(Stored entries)
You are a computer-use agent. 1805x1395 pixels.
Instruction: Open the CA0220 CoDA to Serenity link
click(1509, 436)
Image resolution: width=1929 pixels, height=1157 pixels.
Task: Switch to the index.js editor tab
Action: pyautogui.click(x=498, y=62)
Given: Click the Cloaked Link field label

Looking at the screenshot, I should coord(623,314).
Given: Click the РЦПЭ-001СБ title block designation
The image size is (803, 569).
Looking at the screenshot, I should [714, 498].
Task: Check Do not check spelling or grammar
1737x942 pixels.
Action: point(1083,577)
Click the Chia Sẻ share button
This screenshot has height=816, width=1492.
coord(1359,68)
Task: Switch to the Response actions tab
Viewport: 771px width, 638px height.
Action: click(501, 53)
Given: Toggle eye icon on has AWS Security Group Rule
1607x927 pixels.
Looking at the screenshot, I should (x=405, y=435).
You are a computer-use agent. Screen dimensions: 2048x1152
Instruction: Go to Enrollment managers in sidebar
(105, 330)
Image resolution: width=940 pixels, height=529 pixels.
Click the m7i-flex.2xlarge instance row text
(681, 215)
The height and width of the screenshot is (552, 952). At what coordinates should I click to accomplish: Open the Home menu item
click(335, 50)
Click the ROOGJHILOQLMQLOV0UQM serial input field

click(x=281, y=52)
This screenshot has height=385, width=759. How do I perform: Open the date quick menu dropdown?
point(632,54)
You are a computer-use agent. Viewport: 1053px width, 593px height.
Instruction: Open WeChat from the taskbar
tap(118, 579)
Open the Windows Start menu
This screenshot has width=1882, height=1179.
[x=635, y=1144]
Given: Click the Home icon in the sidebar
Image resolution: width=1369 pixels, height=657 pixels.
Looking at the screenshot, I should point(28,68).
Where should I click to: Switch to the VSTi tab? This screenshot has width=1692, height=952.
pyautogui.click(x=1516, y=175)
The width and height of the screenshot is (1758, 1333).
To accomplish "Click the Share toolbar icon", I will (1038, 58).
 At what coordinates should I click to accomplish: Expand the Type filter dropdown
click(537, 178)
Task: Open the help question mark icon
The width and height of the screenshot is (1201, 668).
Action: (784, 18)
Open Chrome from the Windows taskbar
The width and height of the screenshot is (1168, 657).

» WHAT IS NEEDED: Beginning with the line that has "Instruction: Go to" and ending with the line that has "You are a computer-use agent. Viewport: 1053px", set down the lines above exactly and include no others.

» RESULT FOR THIS EXERCISE:
Instruction: Go to Enrollment managers in sidebar
(105, 330)
Image resolution: width=940 pixels, height=529 pixels.
Click the m7i-flex.2xlarge instance row text
(681, 215)
The height and width of the screenshot is (552, 952). At what coordinates should I click to accomplish: Open the Home menu item
click(335, 50)
Click the ROOGJHILOQLMQLOV0UQM serial input field

click(x=281, y=52)
This screenshot has height=385, width=759. How do I perform: Open the date quick menu dropdown?
point(632,54)
You are a computer-use agent. Viewport: 1053px width, 593px height.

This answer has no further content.